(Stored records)
- Opening Delimiter -

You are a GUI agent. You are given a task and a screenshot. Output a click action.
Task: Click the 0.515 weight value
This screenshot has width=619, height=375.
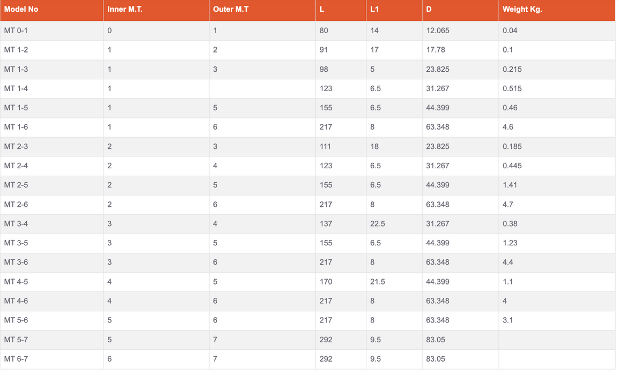(512, 88)
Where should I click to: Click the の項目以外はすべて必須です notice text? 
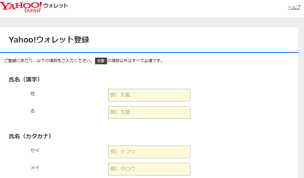[x=135, y=61]
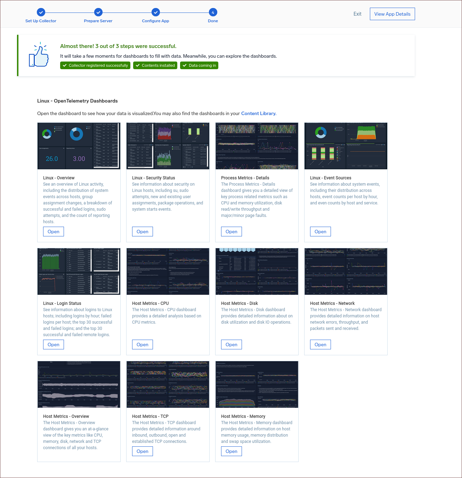Open the Content Library link
This screenshot has height=478, width=462.
[x=259, y=114]
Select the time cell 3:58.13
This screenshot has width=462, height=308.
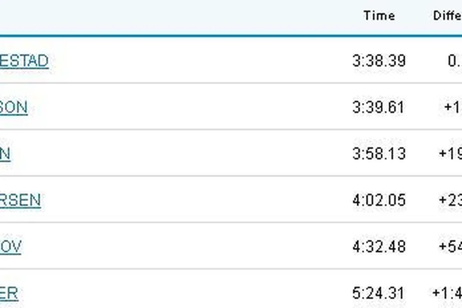pos(379,154)

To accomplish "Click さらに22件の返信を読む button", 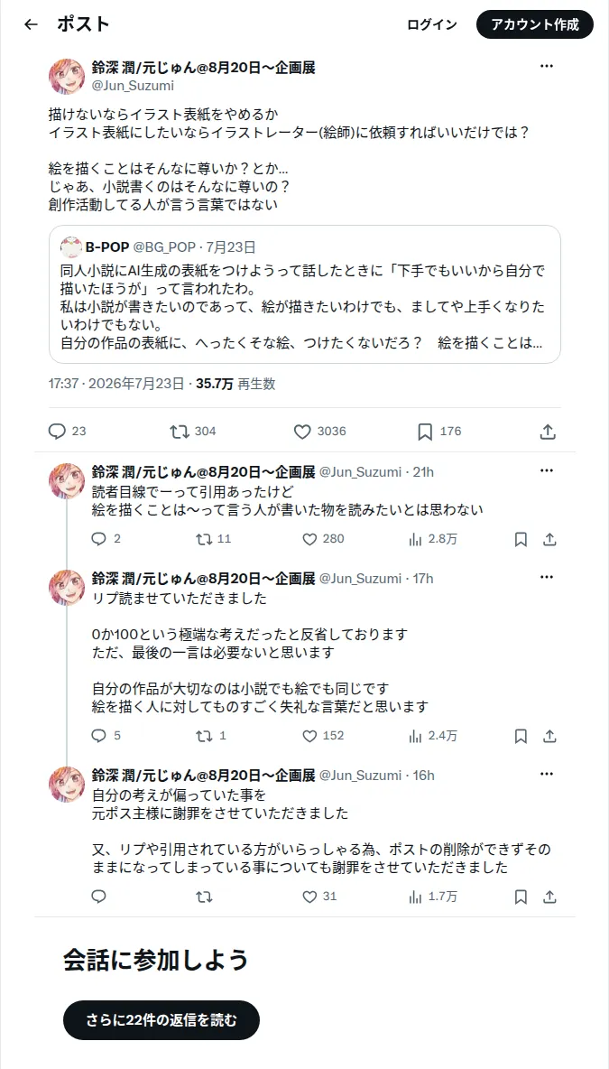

- Closing Delimiter -

When you copy the records above, keep every word exact and leave out the pictures they contain.

* **TASK ANSWER**
You are a GUI agent. You are given a task and a screenshot. Output a click action.
Task: Click the 0.515 weight value
This screenshot has width=619, height=375.
(512, 88)
Where should I click to: Click the の項目以外はすべて必須です notice text? 
[x=135, y=61]
Open the Content Library link
This screenshot has height=478, width=462.
[x=259, y=114]
Select the time cell 3:58.13
This screenshot has width=462, height=308.
pos(379,154)

To accomplish "Click さらに22件の返信を読む button", 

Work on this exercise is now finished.